Task brief: In the data below, repeat the line containing "Task: Select flight number AF6116" and every following line exactly, up to and including the last line. Exclude pictures.

Data for this exercise:
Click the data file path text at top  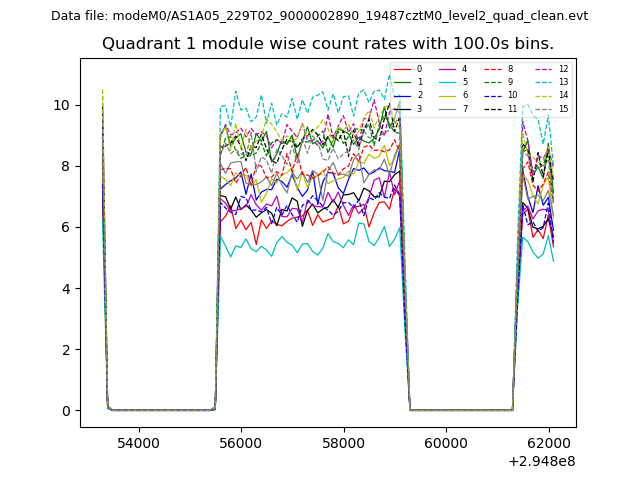point(319,16)
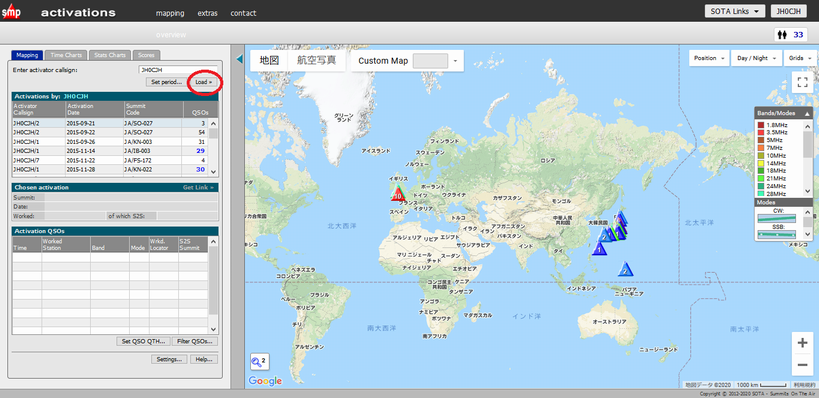The height and width of the screenshot is (398, 819).
Task: Open the SOTA Links dropdown
Action: (x=734, y=11)
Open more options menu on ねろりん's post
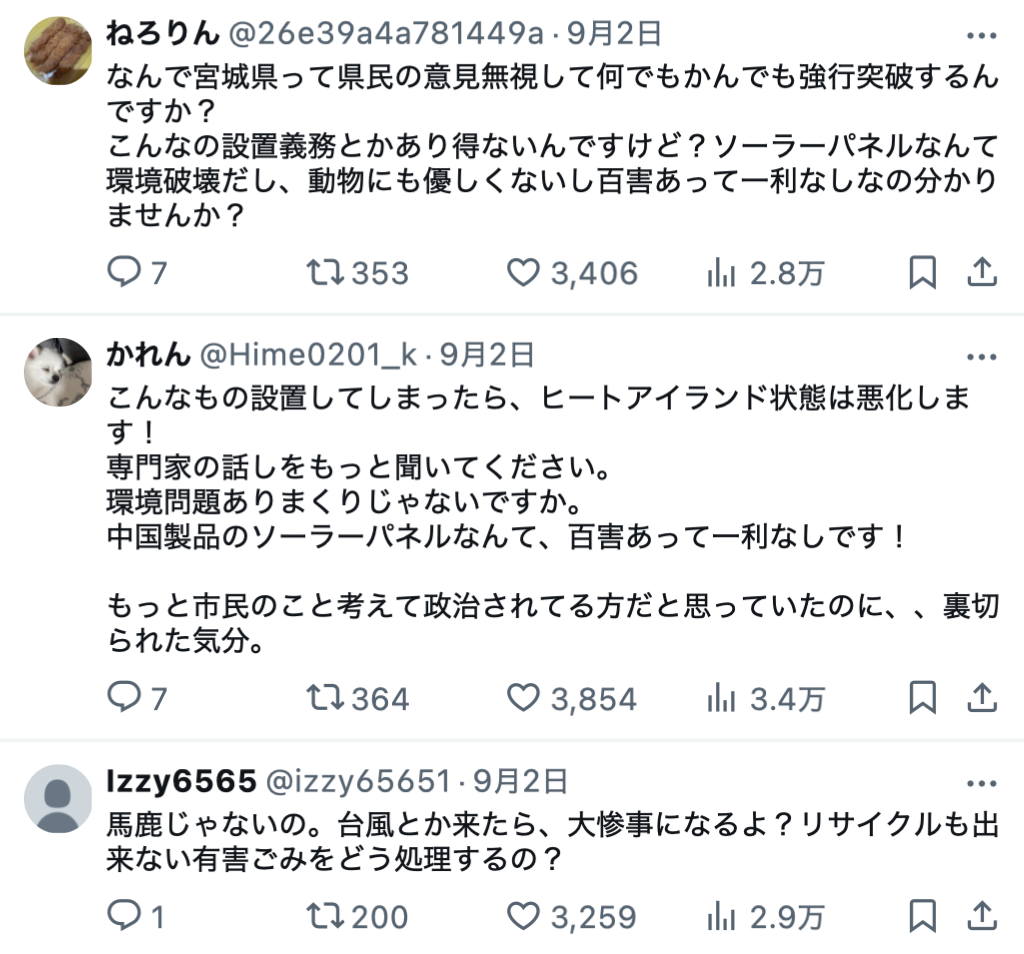 (983, 36)
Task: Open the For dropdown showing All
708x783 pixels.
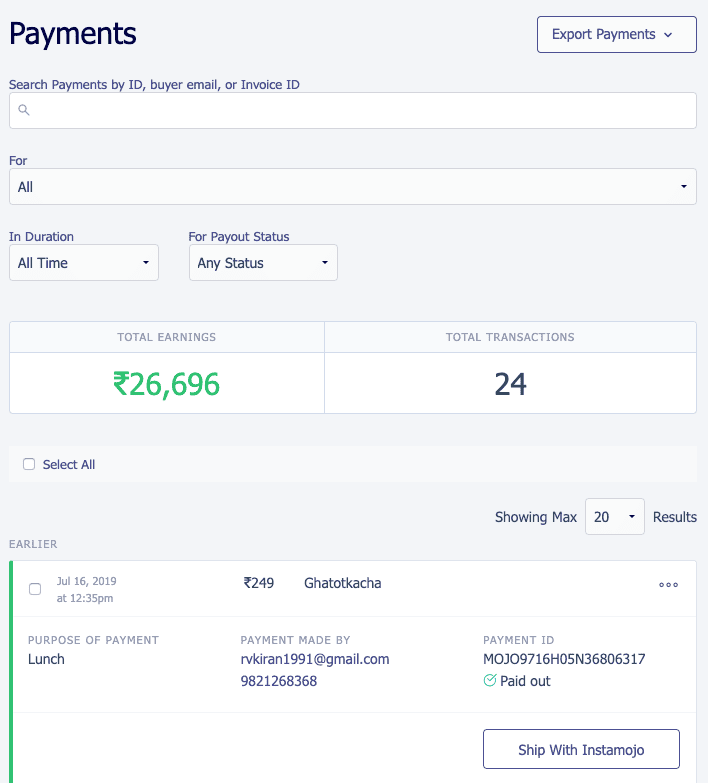Action: pos(353,186)
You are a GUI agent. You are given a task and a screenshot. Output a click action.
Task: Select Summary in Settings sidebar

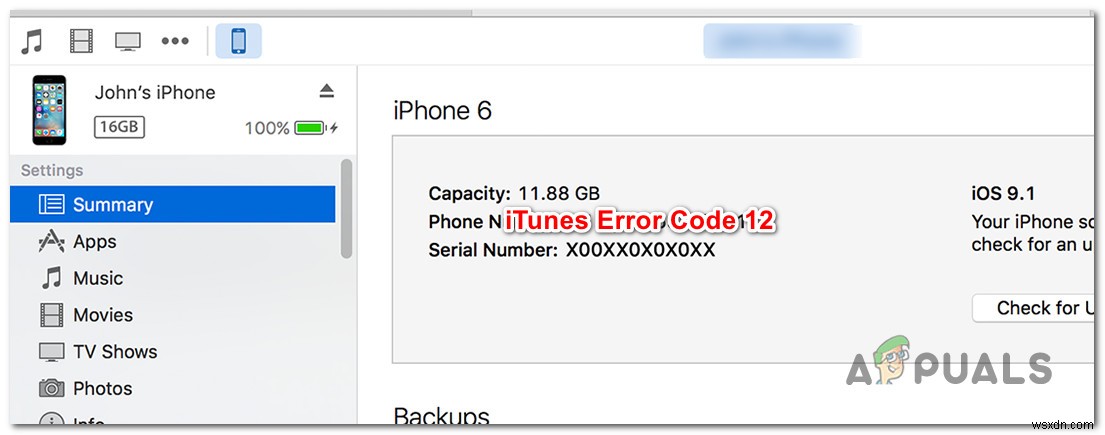pyautogui.click(x=173, y=204)
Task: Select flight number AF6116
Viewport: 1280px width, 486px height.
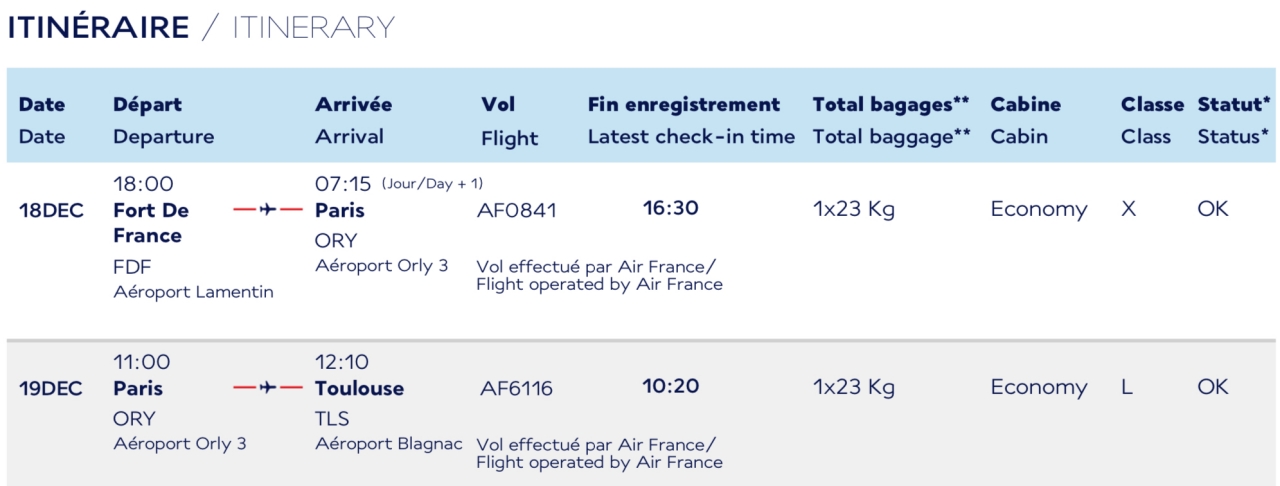Action: [516, 388]
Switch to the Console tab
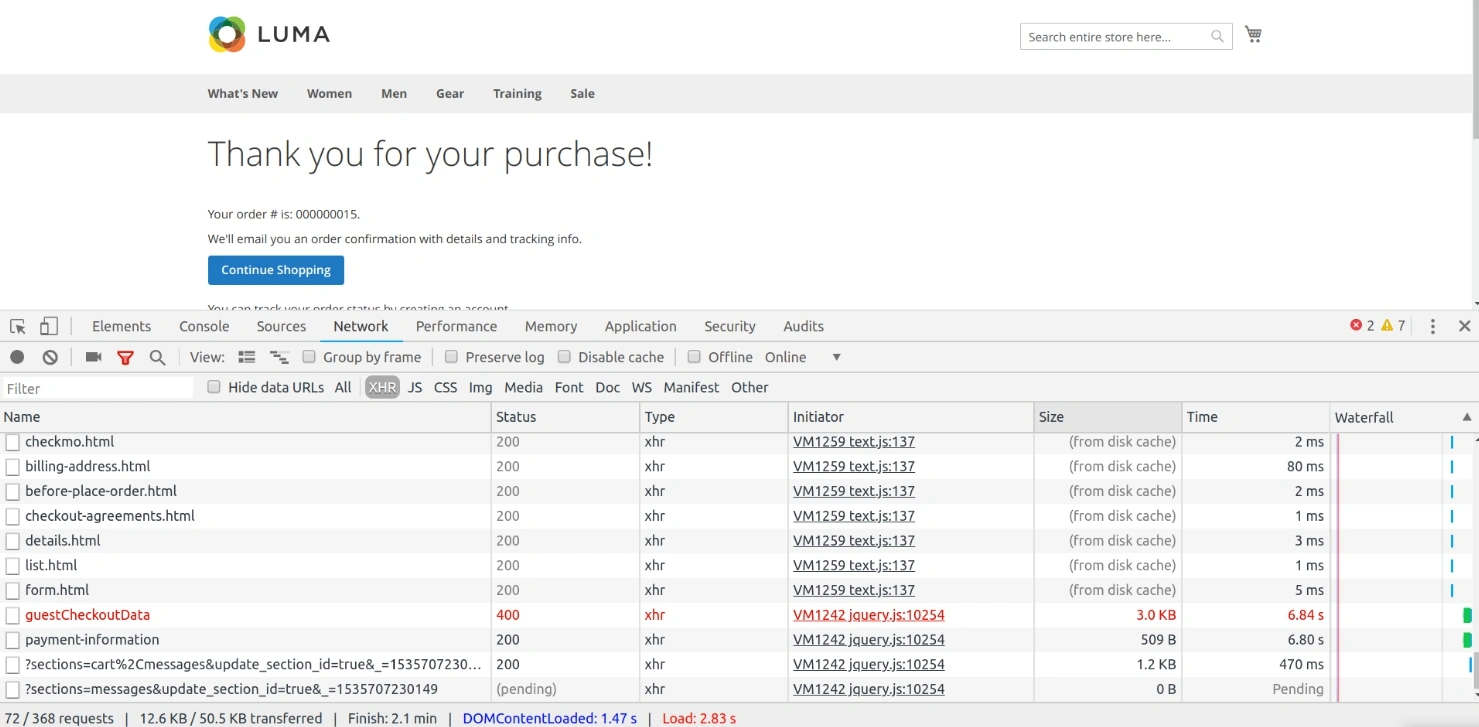Image resolution: width=1479 pixels, height=727 pixels. coord(204,326)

Exercise output:
Task: Select flight number AF6116
Viewport: 1280px width, 486px height.
Action: [516, 388]
Switch to the Console tab
Image resolution: width=1479 pixels, height=727 pixels. coord(204,326)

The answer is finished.